Amaghlobeli est largement respecté pour ses comptes rendus sur des questions en rapport avec la corruption, les abus de pouvoir, et la violation des droits humains dans la région politiquement turbulente d’Adjara, une région demi-autonome située sur la côte de la mer noire de Géorgie.

En partie à cause de leur position stratégique, Il existe une histoire de luttes de pouvoir entre les autorités locales et centrales. Parmi les allégations de corruption, la partie au pouvoir a récemment pris des mesures pour écarter l'opposition et renforcer le contrôle sur la gouvernance régionale.

Depuis le début de l’année 2024, la Géorgie a connu des multitudes manifestations à répétition contre le partie au pouvoir, le Rêve géorgien, que les critiques accusent de s’éloigner de l’UE et de se rapprocher de la Russie. Malgré son fort soutien public en faveur de l'adhésion à l'UE, le gouvernement géorgien a interrompu les efforts d'adhésion l'année dernière, provoquant de nouvelles tensions. De plus, les élections parlementaires de 2024 dans le pays ont été entachées par des allégations d'intimidation des électeurs, d'irrégularités et de suppression des médias.

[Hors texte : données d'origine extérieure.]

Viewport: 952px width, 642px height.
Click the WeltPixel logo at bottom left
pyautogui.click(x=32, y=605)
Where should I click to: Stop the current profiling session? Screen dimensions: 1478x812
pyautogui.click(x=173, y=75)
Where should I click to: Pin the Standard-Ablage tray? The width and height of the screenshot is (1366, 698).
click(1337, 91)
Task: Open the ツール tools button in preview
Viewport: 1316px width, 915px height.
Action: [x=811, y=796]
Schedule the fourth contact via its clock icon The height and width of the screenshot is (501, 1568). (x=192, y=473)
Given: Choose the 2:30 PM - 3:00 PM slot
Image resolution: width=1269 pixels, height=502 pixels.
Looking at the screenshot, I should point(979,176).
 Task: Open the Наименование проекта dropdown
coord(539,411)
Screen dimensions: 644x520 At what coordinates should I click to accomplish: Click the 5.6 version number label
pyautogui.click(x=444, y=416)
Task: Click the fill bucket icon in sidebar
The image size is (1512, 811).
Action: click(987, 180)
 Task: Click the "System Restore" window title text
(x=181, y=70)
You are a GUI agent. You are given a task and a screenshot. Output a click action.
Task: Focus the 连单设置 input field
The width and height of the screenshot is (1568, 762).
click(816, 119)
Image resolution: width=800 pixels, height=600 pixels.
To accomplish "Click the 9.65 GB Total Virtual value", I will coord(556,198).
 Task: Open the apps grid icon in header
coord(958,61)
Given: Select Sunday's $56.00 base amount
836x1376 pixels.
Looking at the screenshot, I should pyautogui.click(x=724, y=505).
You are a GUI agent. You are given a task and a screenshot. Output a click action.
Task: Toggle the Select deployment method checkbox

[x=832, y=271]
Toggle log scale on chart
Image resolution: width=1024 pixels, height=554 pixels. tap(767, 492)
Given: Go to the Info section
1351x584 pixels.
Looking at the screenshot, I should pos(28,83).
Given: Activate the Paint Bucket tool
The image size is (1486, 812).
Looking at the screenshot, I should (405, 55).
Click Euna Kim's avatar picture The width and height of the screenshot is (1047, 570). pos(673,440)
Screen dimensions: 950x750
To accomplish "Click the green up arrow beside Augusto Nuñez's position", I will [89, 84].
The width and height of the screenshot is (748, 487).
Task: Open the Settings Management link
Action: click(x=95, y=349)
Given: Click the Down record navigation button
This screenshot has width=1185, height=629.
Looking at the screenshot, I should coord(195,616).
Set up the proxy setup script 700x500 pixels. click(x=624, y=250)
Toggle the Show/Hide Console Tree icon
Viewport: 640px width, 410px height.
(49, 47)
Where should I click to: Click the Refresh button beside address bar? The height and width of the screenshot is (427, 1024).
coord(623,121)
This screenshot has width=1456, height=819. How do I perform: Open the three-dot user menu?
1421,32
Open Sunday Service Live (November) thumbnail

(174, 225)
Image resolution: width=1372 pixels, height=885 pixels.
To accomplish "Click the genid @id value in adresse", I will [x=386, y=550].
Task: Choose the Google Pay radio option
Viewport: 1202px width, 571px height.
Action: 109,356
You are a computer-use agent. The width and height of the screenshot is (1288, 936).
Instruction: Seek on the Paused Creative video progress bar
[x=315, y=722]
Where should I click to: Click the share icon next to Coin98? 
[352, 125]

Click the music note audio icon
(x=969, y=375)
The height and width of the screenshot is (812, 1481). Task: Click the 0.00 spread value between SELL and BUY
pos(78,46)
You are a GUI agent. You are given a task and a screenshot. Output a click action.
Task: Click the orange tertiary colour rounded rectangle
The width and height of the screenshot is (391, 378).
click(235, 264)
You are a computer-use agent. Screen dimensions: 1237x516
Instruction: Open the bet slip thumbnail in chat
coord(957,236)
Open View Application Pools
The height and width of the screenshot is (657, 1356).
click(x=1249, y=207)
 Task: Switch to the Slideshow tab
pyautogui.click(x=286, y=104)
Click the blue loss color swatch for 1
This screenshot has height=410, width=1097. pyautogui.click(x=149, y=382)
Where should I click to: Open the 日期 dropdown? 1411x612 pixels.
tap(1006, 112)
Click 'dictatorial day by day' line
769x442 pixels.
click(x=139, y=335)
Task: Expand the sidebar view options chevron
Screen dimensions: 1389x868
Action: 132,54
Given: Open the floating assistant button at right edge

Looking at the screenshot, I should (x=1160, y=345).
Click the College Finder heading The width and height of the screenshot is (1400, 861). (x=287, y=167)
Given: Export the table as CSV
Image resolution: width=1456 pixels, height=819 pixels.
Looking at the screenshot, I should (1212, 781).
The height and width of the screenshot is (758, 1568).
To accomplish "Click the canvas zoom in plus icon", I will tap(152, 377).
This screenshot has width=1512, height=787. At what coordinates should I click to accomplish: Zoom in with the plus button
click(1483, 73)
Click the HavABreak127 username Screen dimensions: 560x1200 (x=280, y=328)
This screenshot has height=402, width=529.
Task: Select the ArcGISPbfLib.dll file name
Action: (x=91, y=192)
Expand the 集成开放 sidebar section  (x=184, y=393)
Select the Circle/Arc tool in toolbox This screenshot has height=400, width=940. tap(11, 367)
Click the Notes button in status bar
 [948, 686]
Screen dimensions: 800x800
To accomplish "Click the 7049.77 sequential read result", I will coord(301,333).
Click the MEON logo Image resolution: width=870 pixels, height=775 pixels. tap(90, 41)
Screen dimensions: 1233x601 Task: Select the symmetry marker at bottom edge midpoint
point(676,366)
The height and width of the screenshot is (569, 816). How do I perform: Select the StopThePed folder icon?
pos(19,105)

Dans ce climat, les journalistes, les figures de l'opposition et les activistes ont fait face à une répression croissante  – allant de la surveillance et des campagnes de diffamation à des accusations criminelles et à l'emprisonnement.

Le cas d'Amaghlobeli est désormais perçu comme un symbole de cette répression et un avertissement frappant sur le rétrécissement de l'espace démocratique dans un pays autrefois considéré comme un leader régional de l'intégration européenne.